An independent, mid-point review of the GHSC-PSM project, implemented by a Chemonics-led consortium, recently released its findings and recommendations in this report. The review looked at GHSC-PSM’s global and in-country work in HIV, malaria, family planning and reproductive health (FP/RH), and maternal, newborn, and child health (MNCH) and assessed the project’s achievement of expected results while identifying opportunities for performance improvement.
GHSC-PSM is the primary vehicle through which the U.S. Agency for International Development (USAID) procures and provides health commodities for countries receiving U.S. government foreign assistance. The project also provides technical assistance to improve the efficiency, reach, and sustainability of in-country supply chains and is supported with funding from the U.S. President’s Emergency Plan for AIDS Relief (PEPFAR), the U.S. President’s Malaria Initiative (PMI), USAID’s family planning and reproductive health (FP/RH) program, and USAID’s maternal and child health (MCH) program.

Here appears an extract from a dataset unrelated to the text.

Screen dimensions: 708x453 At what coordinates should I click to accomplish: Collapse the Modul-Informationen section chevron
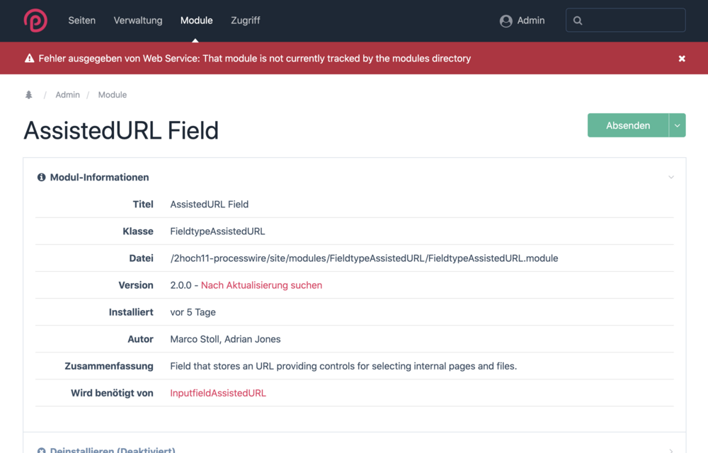pos(670,178)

The review team assessed progress made and identified opportunities for further improvement on three core objectives: 1) improved availability of commodities, 2) strengthened in-country supply chain systems, and 3) effective global collaboration for better management of commodity procurement. The review also assessed the project’s cost savings and efficiencies as compared to predecessor supply chain projects. The findings concluded that despite some challenges at the beginning, GHSC-PSM met difficult targets for on-time delivery and on-time in-full delivery and adapted well to a difficult startup. “It should be noted that in the private sector, GHSC-PSM would be considered a highly rapid start-up, requiring learning ‘on the fly’ and a highly adaptive business process culture,” acknowledged the reviewers in their report.
The reviewers also noted that GHSC-PSM “demonstrated declines in total landed cost over the first years of the project that were greater than the savings developed under previous projects” and that operational and organizational efficiency has resulted in significant cost savings that can be reinvested in commodity and technical assistance budgets. The report highlights the project’s strengths in procurement, distribution, and the technical assistance to in-country systems, and noted the progress made to date in key global engagements, especially in FP/RH and MNCH, market research, and innovations.